From an order of the board of commissioners of Fulton county for opening a county road, Slayton appealed to the Circuit Court. The Circuit Court dismissed the appeal, because Stayton was not a party to the proceedings, and had not filed an affidavit showing his interest in the subject and that he was aggrieved by the decision.

When the proceedings were had, the revised statutes of 1843 were in force, which provide for an appeal to the Circuit Court from all decisions of the board of commissioners, to be taken within thirty days by any party aggrieved by the decision; but if the person appealing is not a party to the proceeding, the appeal shall not be allowed, unless the appellant shall file in the auditor’s office an affidavit, stating that he is aggrieved by the decision, and setting forth explicitly the nature of his interest in the subject. K.. S. 1843, pp. 186-7, ss. 37, 38. These provisions are ctintained in the chapter relative to the board of commissioners and their duties.

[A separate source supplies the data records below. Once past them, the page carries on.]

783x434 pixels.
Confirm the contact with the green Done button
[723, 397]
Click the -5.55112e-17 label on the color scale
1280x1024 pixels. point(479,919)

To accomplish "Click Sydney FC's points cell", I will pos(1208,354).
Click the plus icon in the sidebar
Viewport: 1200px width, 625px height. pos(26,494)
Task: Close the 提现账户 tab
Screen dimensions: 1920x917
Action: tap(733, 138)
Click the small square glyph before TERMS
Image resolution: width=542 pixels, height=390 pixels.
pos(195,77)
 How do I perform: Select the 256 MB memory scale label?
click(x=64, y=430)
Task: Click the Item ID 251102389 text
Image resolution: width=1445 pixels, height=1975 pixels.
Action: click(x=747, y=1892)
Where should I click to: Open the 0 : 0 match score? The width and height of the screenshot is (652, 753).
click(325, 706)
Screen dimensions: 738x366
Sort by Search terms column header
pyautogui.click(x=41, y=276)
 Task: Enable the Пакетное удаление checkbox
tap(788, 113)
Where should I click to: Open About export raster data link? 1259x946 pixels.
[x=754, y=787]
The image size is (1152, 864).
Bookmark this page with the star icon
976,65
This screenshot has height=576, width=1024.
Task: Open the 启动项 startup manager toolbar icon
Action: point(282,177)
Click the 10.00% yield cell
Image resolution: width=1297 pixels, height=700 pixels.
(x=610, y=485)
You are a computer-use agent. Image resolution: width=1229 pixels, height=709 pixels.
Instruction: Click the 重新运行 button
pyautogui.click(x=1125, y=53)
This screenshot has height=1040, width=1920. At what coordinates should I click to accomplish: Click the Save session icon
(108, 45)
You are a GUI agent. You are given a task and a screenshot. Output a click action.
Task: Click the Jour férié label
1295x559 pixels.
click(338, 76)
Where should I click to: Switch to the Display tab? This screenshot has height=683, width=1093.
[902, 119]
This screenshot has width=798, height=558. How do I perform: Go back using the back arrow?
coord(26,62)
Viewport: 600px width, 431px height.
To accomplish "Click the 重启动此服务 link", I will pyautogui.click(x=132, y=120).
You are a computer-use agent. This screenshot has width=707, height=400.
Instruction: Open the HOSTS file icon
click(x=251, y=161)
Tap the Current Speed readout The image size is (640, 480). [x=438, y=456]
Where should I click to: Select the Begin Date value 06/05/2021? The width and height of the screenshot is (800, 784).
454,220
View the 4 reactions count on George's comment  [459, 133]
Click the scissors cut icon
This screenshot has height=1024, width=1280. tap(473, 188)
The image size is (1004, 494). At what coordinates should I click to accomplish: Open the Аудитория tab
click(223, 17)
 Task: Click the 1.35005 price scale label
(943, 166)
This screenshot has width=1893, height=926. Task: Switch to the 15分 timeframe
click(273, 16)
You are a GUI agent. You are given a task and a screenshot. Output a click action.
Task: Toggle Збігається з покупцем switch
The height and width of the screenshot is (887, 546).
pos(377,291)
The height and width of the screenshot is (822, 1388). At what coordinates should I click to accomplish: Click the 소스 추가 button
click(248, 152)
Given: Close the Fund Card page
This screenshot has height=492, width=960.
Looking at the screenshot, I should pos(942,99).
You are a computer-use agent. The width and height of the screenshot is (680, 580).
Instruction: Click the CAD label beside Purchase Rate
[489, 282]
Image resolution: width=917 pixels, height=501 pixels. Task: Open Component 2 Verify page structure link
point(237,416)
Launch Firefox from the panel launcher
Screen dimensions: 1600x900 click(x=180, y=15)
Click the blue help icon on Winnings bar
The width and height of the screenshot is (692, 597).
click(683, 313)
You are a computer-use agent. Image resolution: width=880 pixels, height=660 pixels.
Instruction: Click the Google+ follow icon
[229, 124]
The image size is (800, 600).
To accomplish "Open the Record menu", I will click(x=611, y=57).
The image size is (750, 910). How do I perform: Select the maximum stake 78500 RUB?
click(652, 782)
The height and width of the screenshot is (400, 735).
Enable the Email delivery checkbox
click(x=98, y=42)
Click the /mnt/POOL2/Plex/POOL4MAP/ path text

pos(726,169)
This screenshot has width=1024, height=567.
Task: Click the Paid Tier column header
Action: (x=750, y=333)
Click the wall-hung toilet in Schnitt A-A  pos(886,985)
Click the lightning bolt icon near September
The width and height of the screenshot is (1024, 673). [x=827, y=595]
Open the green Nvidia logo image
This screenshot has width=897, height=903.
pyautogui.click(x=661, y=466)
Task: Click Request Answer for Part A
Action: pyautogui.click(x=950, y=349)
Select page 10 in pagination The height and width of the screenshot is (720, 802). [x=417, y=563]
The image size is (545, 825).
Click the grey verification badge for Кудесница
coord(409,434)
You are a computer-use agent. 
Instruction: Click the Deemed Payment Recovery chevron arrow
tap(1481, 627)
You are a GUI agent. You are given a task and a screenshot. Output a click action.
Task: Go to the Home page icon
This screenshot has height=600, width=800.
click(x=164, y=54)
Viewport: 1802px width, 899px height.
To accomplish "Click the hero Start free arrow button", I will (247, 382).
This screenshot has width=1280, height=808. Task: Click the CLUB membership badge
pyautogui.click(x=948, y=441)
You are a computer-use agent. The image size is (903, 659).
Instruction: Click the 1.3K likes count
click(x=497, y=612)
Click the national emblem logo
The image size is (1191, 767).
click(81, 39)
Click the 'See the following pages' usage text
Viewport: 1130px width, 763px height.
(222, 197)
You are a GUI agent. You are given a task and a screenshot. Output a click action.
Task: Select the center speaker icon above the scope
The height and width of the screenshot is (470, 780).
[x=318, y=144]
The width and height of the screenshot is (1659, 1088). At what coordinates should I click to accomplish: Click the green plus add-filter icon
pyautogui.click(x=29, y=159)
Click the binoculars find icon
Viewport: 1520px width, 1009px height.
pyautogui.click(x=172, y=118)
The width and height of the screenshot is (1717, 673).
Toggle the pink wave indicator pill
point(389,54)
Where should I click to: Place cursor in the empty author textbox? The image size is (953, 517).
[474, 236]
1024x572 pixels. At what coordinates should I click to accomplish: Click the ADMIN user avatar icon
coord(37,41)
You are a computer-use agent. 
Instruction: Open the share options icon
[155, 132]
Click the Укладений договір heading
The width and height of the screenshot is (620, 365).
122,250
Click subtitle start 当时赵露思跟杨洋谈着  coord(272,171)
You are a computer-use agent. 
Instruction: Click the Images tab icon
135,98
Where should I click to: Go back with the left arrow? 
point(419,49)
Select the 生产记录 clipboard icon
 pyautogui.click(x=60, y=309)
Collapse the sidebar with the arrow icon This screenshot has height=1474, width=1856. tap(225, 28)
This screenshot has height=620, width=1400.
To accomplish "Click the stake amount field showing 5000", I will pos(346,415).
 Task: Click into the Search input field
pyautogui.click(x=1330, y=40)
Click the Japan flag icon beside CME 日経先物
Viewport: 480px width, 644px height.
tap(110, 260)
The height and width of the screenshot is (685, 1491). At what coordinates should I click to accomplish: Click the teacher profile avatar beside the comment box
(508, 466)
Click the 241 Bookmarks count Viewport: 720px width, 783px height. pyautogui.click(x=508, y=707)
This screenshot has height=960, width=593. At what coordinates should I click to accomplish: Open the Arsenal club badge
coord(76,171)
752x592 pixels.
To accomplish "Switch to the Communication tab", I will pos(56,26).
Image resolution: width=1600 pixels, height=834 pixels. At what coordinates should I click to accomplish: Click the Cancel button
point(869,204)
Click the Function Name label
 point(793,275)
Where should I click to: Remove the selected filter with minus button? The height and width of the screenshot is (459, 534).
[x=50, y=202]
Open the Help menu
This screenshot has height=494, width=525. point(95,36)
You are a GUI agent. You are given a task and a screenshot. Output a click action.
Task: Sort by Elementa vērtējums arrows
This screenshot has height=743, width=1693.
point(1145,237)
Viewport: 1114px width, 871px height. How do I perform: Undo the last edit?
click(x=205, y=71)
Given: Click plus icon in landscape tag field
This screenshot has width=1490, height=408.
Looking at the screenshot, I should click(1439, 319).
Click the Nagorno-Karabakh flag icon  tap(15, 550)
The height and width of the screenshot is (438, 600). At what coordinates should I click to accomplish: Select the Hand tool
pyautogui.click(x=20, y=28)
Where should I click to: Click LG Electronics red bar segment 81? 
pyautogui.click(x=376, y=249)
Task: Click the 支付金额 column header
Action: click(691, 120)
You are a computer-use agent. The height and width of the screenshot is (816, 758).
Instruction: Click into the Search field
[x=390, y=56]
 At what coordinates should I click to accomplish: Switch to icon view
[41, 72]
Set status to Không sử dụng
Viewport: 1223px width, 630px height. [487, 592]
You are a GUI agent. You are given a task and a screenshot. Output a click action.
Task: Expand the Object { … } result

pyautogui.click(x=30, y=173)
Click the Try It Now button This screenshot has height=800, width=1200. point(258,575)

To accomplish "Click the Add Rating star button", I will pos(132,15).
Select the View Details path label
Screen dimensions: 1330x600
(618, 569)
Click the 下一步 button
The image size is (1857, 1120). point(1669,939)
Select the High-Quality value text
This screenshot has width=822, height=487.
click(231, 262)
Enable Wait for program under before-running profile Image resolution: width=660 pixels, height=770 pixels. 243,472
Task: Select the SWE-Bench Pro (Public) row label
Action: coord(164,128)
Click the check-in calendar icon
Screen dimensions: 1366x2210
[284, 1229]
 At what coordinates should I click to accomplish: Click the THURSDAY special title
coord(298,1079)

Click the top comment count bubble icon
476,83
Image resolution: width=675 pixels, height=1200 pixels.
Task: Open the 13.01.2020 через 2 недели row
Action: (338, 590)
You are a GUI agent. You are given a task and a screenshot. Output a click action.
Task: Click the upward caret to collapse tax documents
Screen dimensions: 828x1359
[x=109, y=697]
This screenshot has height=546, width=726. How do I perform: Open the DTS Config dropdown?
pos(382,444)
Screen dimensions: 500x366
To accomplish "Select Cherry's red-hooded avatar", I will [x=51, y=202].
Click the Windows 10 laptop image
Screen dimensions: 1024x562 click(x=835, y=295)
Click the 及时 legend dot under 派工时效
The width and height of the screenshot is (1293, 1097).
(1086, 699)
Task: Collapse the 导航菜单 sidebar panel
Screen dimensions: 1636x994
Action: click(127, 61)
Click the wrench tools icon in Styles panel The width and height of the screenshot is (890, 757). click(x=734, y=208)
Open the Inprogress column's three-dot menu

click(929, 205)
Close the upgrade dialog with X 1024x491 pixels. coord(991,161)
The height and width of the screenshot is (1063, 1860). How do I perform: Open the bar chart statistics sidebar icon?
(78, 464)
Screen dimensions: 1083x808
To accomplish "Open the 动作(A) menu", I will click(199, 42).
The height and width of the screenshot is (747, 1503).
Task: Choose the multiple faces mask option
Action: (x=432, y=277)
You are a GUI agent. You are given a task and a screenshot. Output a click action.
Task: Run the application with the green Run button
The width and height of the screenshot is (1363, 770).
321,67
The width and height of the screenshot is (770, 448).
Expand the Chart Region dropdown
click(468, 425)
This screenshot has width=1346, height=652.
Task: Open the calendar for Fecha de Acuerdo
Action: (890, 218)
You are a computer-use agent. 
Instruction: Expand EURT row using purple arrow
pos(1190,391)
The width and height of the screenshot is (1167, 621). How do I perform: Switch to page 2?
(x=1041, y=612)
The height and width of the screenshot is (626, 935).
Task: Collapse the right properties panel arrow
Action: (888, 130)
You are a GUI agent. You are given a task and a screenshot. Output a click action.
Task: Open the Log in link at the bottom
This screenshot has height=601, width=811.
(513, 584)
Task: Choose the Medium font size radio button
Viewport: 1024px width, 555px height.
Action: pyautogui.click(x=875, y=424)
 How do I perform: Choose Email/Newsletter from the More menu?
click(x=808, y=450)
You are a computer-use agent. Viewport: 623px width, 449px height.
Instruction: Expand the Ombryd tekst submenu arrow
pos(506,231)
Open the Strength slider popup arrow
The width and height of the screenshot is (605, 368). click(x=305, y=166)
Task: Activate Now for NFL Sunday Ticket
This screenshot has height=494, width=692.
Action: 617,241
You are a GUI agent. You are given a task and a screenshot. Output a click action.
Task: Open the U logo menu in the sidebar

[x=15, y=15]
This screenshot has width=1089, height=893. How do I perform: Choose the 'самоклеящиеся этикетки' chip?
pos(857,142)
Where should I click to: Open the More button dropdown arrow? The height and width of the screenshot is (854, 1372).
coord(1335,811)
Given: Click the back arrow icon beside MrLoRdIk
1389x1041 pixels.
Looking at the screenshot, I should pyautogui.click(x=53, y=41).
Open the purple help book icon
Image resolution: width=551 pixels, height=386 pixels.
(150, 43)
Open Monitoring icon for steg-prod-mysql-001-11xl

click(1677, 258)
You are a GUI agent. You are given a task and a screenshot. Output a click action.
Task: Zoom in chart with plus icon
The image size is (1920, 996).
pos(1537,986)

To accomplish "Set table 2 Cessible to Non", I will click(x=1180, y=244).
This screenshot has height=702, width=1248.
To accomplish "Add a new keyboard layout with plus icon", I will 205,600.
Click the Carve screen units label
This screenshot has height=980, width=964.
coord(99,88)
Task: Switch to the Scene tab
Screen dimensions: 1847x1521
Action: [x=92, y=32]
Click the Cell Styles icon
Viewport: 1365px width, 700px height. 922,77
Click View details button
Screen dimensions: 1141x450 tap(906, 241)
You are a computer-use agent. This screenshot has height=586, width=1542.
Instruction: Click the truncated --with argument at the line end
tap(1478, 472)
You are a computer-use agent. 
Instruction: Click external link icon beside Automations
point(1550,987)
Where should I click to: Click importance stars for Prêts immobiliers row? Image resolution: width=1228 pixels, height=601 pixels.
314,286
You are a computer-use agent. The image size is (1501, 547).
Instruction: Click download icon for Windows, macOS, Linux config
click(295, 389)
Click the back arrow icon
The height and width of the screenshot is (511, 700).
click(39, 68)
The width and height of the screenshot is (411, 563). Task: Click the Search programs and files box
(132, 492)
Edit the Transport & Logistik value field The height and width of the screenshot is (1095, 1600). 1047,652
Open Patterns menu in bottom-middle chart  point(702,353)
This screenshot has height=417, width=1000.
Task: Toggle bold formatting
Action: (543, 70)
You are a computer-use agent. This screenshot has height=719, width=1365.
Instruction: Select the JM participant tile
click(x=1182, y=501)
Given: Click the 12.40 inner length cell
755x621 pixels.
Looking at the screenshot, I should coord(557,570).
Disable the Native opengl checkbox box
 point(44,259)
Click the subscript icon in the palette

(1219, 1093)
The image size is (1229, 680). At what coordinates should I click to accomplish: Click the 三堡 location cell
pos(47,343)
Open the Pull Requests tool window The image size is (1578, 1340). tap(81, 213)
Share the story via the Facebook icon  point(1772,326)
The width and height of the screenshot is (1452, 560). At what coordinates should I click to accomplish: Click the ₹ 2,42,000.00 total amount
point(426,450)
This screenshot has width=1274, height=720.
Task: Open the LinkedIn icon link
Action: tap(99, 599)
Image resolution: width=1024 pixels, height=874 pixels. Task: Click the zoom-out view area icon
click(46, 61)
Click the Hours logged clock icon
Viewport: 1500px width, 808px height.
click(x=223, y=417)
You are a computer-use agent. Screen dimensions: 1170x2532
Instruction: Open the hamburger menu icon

The chapter concerning highways, contained in the same revision, (p. 333, ss. 56, 57) gives an appeal to any person who shall consider himself aggrieved by any decision of the board in the performance of any duty under it, to be taken within sixty days. This provision is re-enacted in the act of 1849, p. 108, in the same language, which was in force when these proceedings were commenced.

The material inquiry is, are these two provisions to be *146construed together, or independently of each other? If the former, the appeal was not well taken, for want of an affidavit. If the latter, no affidavit was required.

We think they are to be construed together. They were enacted at the same time; the first is general, providing for an appeal from all decisions of the board, but as proceedings before them are mostly ex parte, the person appealing is required to show his interest and grievance, and to execute an appeal bond to insure the payment of costs. The provision concerning highways, specifies one of the subjects of the jurisdiction of the board, and provides for an appeal from decisions relating to them; but for reasons satisfactory to the legislature, gives sixty days for perfecting the appeal. It requires neither affidavit nor bond, so that any person, however uninterested in the sub1 ject or irresponsible for costs, may prosecute the appeal, if the provisions are to be construed independently of each other. Statutes should be so construed as to give a reasonable effect to every part, if capable of such construction.

The appellant insists that the affidavit might be dispensed with, because the appeal showed that the party was aggrieved; that the laying out of a road through his land showed his interest, and that the board admitted him as a party, by allowing his appeal and approving his bond. As to the first point, the argument is in a circle; the appeal shows him aggrieved, and therefore the appeal is well taken. As to the second, admitting that the laying out of a road through his land shows his interest in the subject, that is not enough to authorize the appeal. It may have been a great benefit to him, and he must show himself aggrieved. Nor can the third position prevail. The board has nothing to do with allowing the appeal or approving the bond. Those duties devolve upon the auditor. R. S. 1843, p. 187, sec. 38.

On the motion to dismiss the appeal being made, the appellant interposed a cross motion for leave to file the required affidavit, which was refused, of which the appellant complains. The statute is not merely permissive, but it declares that the appeal shall not be allowed unless the *147affidavit is filed with the auditor. When a statute is merely directory, a thing omitted to be done at the proper time may be allowed afterwards. Rex v. Loxdale, 1 Burr. 445.—Thames Manufacturing Co. v. Lathrop, 7 Conn. 550. But where a statute expressly prohibits a thing, until another has been done, the prohibition can not be disregarded without judicial legislation.

D. jD. Pratt, for the appellant. H. P. Biddle and B. W. Peters, for the appellee.. Stuart, J., having been concerned as counsel, was absent. Per Curiam.

The judgment is affirmed with costs.